There’s a change in the wind blowing over the misty isles and tiered rice paddies of Japan, and it’s coming at roughly 200 rounds per minute.

The Creative Assembly has taken a 300 year leap forward to the 1860s for its standalone expansion to Shogun 2: Total War, and whilst the Samurai remain reluctant to part with their honourable traditions in the name of barbarian progress, some of their fellow countrymen have since traded up for fancy Western threads and ordnance, redefining battlefield dynamics for the stoic warriors of yesteryear.

2012 is the Year of the Dragon, so it doesn’t come as a surprise to see that The Creative Assembly has conveniently based its latest Total War iteration around a bloody ten-year conflict known as the Boshin War, or the War of the Year of the Dragon. The first major growing pains for a nation struggling to come to terms with the past and the future see the Western-aligned Shogunate come to blows with the traditionalist Imperials, while years have been squeezed into 24 turns in order to compensate for the compressed timeframe.

Whether players decide to attempt to restore the Emperor to his former glory, to throw their lot in with the Shogunate or opt to go it alone, social and political tensions in the land of the Chrysanthemum are being inflamed by the encroach of Western interests. The effects of modernisation are a double-edged sword, as factories and railroads are researched and constructed across the provinces to move troops further and faster to the fore, the abilities of the Samurai will suffer and the common citizenry will grow uneasy as the old ways are forcefully swept aside by the dastardly duo of steam and gunpowder.

Fall of the Samurai introduces 40 new units to crush the opposition with, though both factions will have to carefully balance the old with the new if they’re to toast the fallen once the smoke clears from the field. Traditional units such as archers, spearmen and the mighty Samurai may find themselves outgunned by devastating volleys of smoothbore rifle fire, but slow moving artillery units and infantry remain just as vulnerable to deadly katana charges that haven’t lost their edge in spite of their age.

The potential unit roster has also been bumped up to 40, making for some epically scaled battles when supporting armies jump in on the melee.

Along with steam ships and early torpedo boats, Ironclad ships make a striking debut with their impressive firepower, but more notable is the fact that naval units can bombard land units from offshore with their heavy cannons when positioned near the battlefield. These guns are by no means accurate, but the withering fire they produce may provide players with a crucial edge when they need it the most, especially during difficult sieges.

In accordance with the politics of this unstable era there are new agents to contend with, as Ishen-Shishi agitators of the Imperial faction face off against the Shinsengumi special warrior police of the Shogunate forces. Both factions can also hire Captain Nathan Algren-esque foreign veterans as a means of enhancing experience gains and reducing unit training times. Courting foreign powers such as the British and French brings trade and technological advantages to the table, alongside foreign units such as the Royal Marines to spice things up a little.

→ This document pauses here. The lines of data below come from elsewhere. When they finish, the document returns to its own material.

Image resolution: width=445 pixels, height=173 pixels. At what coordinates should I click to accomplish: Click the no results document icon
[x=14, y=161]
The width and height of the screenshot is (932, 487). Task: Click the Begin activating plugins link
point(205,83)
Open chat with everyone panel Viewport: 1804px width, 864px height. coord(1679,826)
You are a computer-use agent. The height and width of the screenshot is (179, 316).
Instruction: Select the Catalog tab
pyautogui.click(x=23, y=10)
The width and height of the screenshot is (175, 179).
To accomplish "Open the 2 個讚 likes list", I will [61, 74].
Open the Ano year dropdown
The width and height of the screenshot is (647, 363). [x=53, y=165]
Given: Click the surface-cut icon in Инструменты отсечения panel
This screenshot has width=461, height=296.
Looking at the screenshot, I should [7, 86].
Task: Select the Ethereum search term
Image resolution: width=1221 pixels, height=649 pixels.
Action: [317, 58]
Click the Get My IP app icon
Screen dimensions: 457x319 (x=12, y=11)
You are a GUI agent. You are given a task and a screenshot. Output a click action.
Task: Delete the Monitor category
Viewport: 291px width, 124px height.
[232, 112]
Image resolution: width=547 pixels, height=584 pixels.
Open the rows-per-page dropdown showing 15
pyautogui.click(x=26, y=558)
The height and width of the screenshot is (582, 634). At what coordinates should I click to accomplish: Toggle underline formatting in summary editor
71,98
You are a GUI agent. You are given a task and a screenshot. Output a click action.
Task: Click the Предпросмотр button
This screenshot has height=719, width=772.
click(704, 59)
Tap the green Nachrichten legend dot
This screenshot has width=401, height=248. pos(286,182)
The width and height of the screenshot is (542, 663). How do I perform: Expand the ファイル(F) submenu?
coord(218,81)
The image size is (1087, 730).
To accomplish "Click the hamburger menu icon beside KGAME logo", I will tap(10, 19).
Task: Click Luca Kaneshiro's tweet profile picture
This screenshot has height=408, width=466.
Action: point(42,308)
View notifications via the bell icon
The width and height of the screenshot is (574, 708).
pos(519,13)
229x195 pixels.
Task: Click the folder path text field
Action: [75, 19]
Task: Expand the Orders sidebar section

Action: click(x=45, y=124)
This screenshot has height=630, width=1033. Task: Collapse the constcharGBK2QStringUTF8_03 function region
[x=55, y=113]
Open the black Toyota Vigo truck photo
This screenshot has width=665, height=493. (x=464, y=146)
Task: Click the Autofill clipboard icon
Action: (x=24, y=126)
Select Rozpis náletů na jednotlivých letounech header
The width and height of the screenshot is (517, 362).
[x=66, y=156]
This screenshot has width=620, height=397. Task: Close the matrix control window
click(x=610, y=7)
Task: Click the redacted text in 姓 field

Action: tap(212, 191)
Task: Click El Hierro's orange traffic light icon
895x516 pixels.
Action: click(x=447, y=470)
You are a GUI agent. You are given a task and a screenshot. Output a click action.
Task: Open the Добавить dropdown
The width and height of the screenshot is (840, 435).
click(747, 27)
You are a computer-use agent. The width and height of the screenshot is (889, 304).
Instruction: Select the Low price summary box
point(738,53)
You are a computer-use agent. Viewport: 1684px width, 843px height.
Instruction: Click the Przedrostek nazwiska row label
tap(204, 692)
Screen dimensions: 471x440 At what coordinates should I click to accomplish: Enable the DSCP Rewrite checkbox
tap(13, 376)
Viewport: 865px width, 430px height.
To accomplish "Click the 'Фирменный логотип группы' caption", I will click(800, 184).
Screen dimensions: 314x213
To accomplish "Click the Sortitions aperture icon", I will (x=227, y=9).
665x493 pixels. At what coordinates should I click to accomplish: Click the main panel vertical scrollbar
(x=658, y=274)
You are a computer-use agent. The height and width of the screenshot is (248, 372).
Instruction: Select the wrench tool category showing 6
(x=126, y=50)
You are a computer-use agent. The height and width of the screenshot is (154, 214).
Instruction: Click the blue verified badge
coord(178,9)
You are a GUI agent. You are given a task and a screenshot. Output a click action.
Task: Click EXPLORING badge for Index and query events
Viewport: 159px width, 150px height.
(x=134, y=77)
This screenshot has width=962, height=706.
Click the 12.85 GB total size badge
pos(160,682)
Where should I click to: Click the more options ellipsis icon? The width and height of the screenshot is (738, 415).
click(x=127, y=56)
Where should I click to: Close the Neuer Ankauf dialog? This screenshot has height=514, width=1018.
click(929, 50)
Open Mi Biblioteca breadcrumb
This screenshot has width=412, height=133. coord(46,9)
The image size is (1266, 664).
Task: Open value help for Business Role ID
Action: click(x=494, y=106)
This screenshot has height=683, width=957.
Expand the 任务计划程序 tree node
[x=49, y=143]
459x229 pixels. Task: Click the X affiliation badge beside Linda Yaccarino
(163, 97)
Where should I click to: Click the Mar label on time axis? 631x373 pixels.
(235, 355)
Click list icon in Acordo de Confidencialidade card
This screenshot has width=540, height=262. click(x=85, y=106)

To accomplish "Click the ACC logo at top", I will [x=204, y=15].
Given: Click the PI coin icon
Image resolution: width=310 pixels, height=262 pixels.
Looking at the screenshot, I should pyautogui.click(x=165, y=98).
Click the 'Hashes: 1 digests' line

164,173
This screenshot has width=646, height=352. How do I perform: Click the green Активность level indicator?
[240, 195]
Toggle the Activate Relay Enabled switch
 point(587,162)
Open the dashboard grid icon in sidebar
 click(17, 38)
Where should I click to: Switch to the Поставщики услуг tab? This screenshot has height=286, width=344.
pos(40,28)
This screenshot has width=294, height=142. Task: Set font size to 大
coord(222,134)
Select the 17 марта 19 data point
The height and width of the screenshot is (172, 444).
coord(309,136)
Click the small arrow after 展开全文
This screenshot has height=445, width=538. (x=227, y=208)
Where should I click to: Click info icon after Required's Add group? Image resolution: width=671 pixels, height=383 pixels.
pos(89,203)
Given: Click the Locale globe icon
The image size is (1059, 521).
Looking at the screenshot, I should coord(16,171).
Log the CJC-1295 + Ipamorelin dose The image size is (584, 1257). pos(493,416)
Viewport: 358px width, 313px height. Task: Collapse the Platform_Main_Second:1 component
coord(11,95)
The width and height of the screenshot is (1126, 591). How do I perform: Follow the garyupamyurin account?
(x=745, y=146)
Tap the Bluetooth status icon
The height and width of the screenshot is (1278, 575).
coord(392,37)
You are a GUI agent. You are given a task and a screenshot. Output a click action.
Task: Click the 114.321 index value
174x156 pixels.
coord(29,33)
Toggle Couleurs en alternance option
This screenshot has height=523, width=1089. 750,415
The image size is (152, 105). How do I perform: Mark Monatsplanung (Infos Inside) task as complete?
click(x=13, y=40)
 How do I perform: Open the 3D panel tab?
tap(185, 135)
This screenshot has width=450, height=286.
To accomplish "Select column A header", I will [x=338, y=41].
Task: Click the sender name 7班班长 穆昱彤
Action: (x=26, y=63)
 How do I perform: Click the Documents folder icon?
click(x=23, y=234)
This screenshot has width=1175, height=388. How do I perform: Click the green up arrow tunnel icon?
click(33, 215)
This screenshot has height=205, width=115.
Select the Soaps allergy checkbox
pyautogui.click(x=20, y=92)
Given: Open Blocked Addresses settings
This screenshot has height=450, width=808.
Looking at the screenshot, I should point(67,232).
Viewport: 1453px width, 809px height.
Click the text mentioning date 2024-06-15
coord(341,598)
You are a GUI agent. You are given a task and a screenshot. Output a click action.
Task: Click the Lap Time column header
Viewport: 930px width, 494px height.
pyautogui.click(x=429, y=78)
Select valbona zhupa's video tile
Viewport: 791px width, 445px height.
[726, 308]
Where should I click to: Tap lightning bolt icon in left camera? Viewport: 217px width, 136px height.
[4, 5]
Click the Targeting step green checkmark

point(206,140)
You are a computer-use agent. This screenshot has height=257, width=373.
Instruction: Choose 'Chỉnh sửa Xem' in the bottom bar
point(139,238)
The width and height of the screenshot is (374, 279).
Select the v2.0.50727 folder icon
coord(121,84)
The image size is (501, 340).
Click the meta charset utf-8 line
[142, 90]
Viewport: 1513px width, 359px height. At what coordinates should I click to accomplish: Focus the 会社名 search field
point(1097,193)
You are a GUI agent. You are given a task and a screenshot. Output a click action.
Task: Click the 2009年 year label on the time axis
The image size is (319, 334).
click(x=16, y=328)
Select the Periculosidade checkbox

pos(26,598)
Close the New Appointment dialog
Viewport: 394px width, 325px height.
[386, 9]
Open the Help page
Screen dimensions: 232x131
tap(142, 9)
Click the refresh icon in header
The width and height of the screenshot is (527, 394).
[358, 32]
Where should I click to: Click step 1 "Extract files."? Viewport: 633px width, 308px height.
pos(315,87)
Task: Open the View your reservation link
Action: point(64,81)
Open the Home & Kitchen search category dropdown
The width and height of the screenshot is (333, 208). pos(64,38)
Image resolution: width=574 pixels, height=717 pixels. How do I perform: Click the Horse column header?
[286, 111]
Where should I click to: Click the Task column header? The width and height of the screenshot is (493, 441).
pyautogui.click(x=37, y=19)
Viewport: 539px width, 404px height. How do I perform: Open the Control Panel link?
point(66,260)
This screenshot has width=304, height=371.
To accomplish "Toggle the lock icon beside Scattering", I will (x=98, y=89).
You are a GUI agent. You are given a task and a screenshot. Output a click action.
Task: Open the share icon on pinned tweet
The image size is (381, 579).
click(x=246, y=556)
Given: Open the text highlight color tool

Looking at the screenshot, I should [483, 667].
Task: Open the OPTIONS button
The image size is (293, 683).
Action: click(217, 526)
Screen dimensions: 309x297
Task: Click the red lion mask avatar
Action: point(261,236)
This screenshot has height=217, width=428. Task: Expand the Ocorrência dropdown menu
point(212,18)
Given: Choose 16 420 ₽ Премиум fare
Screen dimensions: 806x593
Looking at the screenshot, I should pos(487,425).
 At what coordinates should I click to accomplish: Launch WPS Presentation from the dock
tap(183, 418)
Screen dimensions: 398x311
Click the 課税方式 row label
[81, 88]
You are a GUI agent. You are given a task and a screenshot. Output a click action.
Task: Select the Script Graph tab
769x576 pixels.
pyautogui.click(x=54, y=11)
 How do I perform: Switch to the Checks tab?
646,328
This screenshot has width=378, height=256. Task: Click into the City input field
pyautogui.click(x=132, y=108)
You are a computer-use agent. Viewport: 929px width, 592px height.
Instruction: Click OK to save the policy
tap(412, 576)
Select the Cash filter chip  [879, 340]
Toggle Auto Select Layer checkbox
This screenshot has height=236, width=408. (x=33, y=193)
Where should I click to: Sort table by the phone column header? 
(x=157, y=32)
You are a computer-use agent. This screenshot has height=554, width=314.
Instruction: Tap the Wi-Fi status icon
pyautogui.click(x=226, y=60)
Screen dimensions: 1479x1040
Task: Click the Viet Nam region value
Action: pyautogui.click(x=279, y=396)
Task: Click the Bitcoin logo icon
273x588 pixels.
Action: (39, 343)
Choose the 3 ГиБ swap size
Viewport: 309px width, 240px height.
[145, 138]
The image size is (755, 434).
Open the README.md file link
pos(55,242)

As the action begins to really heat up later in the game, the foreboding Gatling gun takes centre-stage. Aside from its imposing ability to rout battle-hardened warriors with just a few swift turns of the crank, players will also be able to take direct control of the gun via the ‘H’ key for that “whites of their eyes” feel, or “limb-rending gore” as it were. This first-person feature carries on to certain artillery units, offering a new level of control and just a little bit of cinematic flair to the franchise.

From the battlefield to the updated campaign map, it’s clear that life in Japan is about to enter a brave new era, even if the old guard aren’t going to take outsider interference lightly. As always, it’s the subtle touches that help to bring the Total War series to life. The northern island of Ezo has been included this time around, expanding the campaign’s strategic scope, and the map design itself has taken on a suitably more ordered, Western form of cartography.

Eventually steam trains begin weaving their way through clusters of soot-streaked smokestacks, while the in-game music will in time come to reflect how closely players align their interests to the forces of change.

Fall of the Samurai may be the most recent period of history that The Creative Assembly has dared to capture with its franchise, but at this point it looks to be shaping up as a worthy heir to its parent title.

Keep your blades sharpened and your pistols polished for March 23rd.